How to deploy your Jekyll site on Scalingo

Jekyll is a static site generator based on Ruby. Scalingo is a hosting provider (similar to Heroku, Platform-as-a-Service). One of the great things about Scalingo is that they are an European company with a data center in France.

At Ravioli, we’re moving all our apps to EU-based hosting providers to ensure the privacy of customers. This is necessary because the USA has very lax privacy laws, and it’s easy for the US government to access customer data that is residing on data centers owned or operated by US legal entities. So, even if you host your app on AWS’s Frankfurt server, you compromise your users' privacy.

If you’re still reading this after my privacy detour, thanks! Let’s get to the juicy part.
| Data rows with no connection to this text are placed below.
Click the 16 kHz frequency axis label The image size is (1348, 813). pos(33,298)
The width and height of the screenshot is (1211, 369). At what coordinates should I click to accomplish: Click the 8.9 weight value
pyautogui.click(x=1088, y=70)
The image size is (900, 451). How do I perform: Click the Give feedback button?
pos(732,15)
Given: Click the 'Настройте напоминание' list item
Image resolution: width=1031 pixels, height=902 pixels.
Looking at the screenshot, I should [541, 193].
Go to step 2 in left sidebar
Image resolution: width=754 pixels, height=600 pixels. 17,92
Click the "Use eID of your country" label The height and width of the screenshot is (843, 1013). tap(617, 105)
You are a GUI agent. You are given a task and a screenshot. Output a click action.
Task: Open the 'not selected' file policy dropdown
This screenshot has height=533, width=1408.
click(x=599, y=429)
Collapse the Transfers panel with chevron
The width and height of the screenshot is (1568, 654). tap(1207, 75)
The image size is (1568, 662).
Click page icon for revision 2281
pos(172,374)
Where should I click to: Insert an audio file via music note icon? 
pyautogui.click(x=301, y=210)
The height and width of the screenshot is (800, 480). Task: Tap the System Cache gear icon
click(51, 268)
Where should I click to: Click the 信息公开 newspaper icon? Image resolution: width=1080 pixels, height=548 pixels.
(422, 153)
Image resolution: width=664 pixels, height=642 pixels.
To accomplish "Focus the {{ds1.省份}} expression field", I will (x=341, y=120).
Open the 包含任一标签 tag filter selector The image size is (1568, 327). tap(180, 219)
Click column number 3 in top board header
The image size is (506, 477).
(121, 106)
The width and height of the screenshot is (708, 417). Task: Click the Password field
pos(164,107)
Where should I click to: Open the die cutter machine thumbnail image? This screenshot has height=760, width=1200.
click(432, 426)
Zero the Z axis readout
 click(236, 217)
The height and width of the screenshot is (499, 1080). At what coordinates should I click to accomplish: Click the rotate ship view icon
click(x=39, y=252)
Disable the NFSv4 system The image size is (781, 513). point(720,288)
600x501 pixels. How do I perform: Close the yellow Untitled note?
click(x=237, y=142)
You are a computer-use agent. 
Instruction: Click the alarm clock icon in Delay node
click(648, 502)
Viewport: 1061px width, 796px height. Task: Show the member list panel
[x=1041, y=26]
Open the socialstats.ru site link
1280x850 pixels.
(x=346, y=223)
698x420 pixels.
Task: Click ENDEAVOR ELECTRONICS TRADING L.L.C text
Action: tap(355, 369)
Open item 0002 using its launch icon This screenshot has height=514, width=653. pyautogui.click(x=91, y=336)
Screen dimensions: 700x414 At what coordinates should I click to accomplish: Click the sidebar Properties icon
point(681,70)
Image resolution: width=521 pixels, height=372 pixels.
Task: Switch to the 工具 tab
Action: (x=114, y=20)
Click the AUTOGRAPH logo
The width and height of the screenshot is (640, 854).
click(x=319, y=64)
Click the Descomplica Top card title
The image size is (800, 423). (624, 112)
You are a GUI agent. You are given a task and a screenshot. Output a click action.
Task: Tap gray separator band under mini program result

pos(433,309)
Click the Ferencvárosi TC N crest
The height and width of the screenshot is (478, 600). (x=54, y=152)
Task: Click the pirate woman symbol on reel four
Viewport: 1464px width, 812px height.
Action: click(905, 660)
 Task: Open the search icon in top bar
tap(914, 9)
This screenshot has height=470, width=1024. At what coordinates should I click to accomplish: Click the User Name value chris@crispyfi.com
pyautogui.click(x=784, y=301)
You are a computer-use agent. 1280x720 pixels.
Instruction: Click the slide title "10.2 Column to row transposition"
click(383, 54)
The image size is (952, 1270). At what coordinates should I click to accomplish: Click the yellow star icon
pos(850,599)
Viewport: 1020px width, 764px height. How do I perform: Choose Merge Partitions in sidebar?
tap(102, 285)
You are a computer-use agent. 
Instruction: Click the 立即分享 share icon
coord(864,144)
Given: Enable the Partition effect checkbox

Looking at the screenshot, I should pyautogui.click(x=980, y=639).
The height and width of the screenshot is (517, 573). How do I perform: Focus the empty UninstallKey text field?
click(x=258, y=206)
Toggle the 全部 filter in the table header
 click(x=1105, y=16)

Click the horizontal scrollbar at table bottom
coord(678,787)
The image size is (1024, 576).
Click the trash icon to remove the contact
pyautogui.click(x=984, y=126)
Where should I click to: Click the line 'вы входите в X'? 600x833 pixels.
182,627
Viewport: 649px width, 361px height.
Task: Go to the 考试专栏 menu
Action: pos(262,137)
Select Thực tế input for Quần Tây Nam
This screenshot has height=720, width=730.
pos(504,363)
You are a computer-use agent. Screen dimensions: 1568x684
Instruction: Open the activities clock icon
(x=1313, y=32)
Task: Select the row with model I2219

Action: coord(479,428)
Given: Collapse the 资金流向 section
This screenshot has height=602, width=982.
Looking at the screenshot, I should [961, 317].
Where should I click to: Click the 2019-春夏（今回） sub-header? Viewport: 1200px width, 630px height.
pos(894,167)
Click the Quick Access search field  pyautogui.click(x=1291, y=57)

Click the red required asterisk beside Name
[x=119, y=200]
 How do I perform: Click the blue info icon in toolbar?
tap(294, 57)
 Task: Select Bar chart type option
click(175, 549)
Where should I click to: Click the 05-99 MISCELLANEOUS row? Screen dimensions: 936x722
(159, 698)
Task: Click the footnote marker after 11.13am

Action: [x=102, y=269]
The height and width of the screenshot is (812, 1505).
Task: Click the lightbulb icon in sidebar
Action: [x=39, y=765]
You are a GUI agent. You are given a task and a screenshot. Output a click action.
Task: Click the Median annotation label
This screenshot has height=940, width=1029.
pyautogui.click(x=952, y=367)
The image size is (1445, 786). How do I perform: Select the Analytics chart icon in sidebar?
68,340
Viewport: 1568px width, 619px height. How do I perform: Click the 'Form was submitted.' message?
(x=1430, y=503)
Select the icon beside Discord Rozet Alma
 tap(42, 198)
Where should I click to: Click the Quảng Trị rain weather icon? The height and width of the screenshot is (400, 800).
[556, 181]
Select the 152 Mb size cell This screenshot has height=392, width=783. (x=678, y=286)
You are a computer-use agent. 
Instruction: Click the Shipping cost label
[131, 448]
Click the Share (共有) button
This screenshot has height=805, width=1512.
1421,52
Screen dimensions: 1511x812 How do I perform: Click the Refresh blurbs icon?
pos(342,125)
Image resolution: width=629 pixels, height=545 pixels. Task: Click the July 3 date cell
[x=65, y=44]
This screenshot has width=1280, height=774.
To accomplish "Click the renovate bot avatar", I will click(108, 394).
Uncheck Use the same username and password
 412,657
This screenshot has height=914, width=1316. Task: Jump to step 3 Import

Scalingo doesn’t offer a native way to serve static applications such as Jekyll or Hugo. Rather, they recommend that you run an Express server that serves the static assets.

Sounds easy enough. Why do we need a wordy blog post for this?

Because there are two gotchas which make deploying your Jekyll site not that straight-forward. The good news is that I have the solution right here for you.

Like Heroku, Scalingo works with buildpacks. Buildpacks tell Scalingo which environment to install before deploying and running your app. We are basically running an Express app that just serves the static files generated by Jekyll. Therefore, we need to choose the nodejs buildpack.

When you do that, you’ll quickly realize that your build fails. The reason is simple: The nodejs build pack doesn’t include Ruby, but before deploying we need Ruby to generate the static files for our website. The Jekyll command for that is bundle exec jekyll build.

Of course, we could run the command before and check in the static build output (usually the _site folder) to our version control. But this would be a major pain in the ass.

We need a buildpack that somehow contains Node and Ruby. It’s our lucky day! Scalingo offers Multi Buildpacks. To combine multiple build packs, add a file called .buildpacks to your root with this content:

https://github.com/Scalingo/ruby-buildpack
https://github.com/Scalingo/nodejs-buildpack.git

The order is important. The nodejs buildpack needs to come last, because we’re deploying a Node application.

Our package.json should look like this:

{
  "scripts": {
    "start": "node server.js",
    "build": "bundle exec jekyll build"
  },
  "dependencies": {
    "express": "^4.18.2"
  }
}

The nodejs buildpack runs the build task before deploying. That’s where we build our Jekyll static files. And then it uses the start task to run the Express server.

Speaking of Express, our second gotcha comes to mind. In their documentation, Scalingo suggests this setup for server.js:

var express = require('express');

var app = express();
var directory = '/' + (process.env.STATIC_DIR || 'dist')
app.use(express.static(__dirname + directory));

var port = process.env.PORT || 3000;
app.listen(port, function () {
  console.log('Listening on', port);
});

With Jekyll, this works ok for the index page, but not for any other page. That’s because it expects the .html extension. So, /about won’t work, but /about.html will. But that’s a bit too 1995 for me. Fortunately, a simple modification to server.js fixes this problem:

app.use(express.static(__dirname + directory), { extensions:['html'] });

That’s it. Using an Express server and leveraging Scalingo’s Multi Buildpacks, you should be able to deploy any static website on Scalingo.

This static website that you’re reading is generated with Hugo and ironically still runs on Netlify. I’ll make sure to migrate it over to Scalingo one of these days.